Nonetheless, this is what you get for $160 shipped as of today to potentially run a whole 2-way front stage + sub. I'll be supplying signal to this via a MiniDSP 8x12DL (which I also bought used).






  







  







  







  







  







  







  







  







  







  







  







  







  







  







  







  







  







  







  







  







  







  







  







  







  




❮
❯






















































































































































































*Some component info:*
Yuscon caps - all 105*C:
3300uf x1
2200uf 35v RK(P) x4
4700uf 35v RK(P) x2
22uf 250v NP x1
470uf 63v x1
100uf 50v RK(P) x2

Elcon LE 3300uf 63v x2 - can't find any specs on this on Elcon's site. Maybe discontinued?

Op-Amps:
TL074
TL072
both: 0.01% THD


----------



## chuyler1 (Apr 10, 2006)

I ran a PPI 5440 for years that made half that power and was about the same size. I love me a good 5 channel, it keeps things simple.


----------



## JohnnyOhh (Feb 19, 2015)

dude sick. now, what's the before and after performance of this bad boy, even if just form a spec perspective?

mods look niiiice.

what do you specifically get out of them? lower noise floor? higher signal to noise ratio? better emi filtering?


----------



## steelwindmachine (May 15, 2017)

@JohnnyOhh - I didn't do any mods. The photos are of the amp as-is from the factory/refurb - no changes by me.
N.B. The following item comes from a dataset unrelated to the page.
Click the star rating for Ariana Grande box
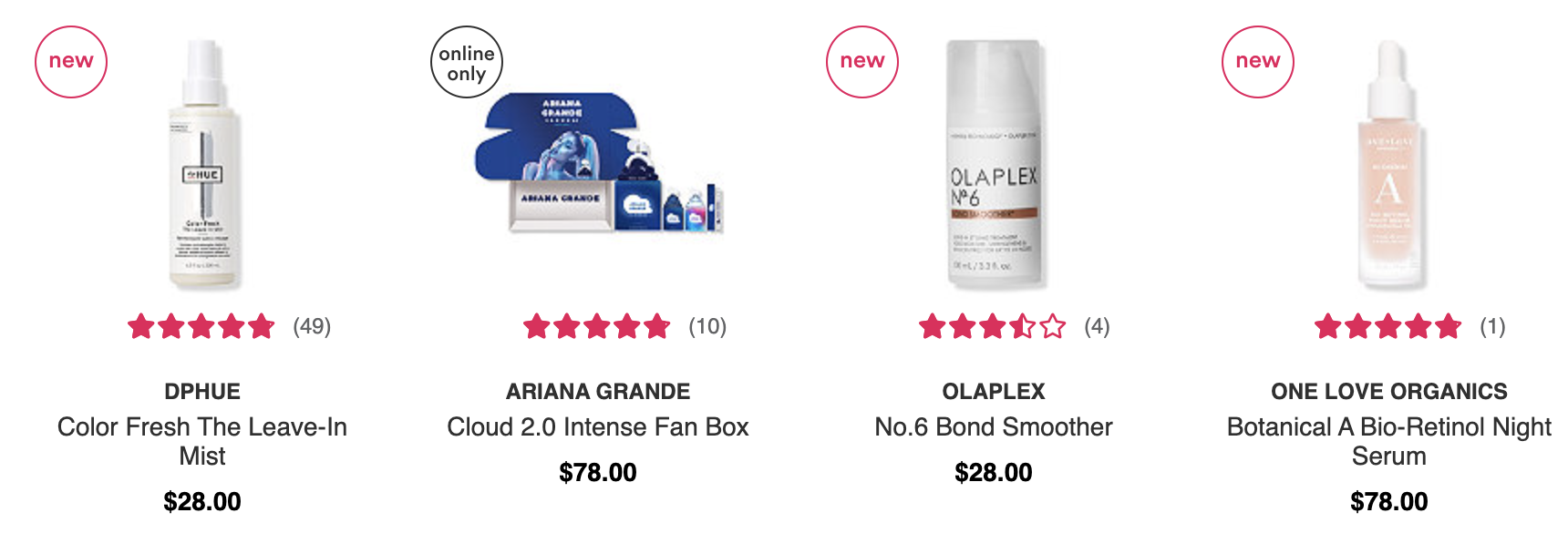click(597, 326)
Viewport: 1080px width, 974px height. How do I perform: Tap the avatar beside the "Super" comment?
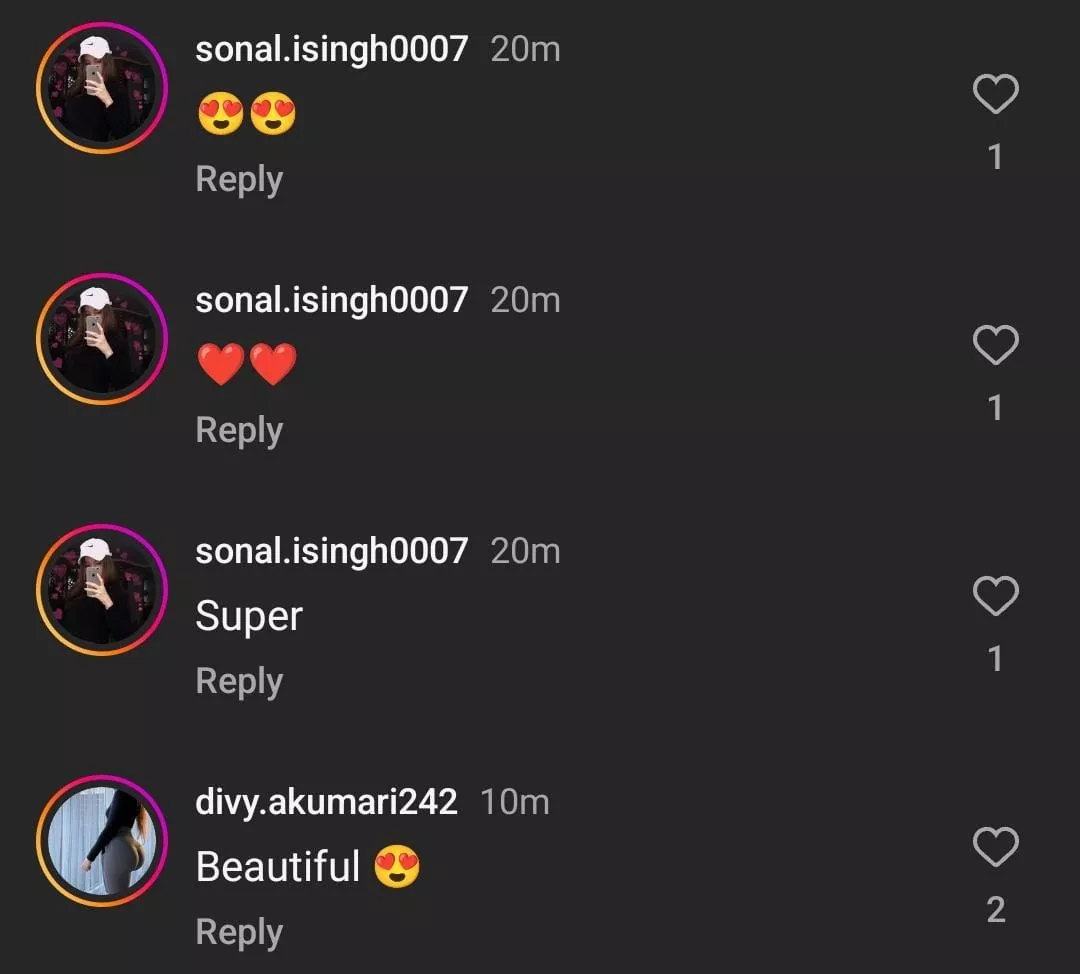point(102,590)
I've mostly decided that other than maybe by-pass the filter switches for channels 1-4 and try to defeat/by-pass the sub channel subsonic/LPF and bass boost, I'm going to leave the rest of it alone. Yes, I could change out the Yuscon caps for more durable caps from Nichicon or the like and change the op-amps, but I don't believe it's worth my time at this point. I'd rather invest my limited time into getting the system installed and functional first.

I highly doubt changing out parts for anything other than durability will result in me being able to perceive any change in sound quality. I'm a middle-aged male and have tinnitus. As long as it doesn't hiss or cause turn-on popping, I expect this amp to be more than satisfactory for me.


----------



## JohnnyOhh (Feb 19, 2015)

yea totally. sorry, i misread, i thought you had modded it


----------



## CCole (Sep 9, 2020)

Thanks for the write up and photos. About 5 years ago I decided to get back into car audio again after running the same gear for 10+ years. I ran into skar and was baffled by the price per watt and seeing how they performed on a dyno. Ultimately I grabbed 2 RP2000 because they would allow me to recess them into the factory beauty panels under the rear captains chairs of my Tahoe. I figured if they were junk it would be a big loss. Granted I did drop $1500 upgrading my electrical but I couldn’t be happier. 
The 2K watt Zapcos are roughly the same size and Ive contemplated ordering them numerous times. However I can’t imagine the price difference would be worth the potential gains if any are to be had. 
Im eager to hear what you think once the 5-channel is installed and tuned. Sub’d


----------



## steelwindmachine (May 15, 2017)

@CCole - not installed yet, but am going to leave it as-is and maybe I'll do parts swapping after I've confirmed it's working well before I do anything.


----------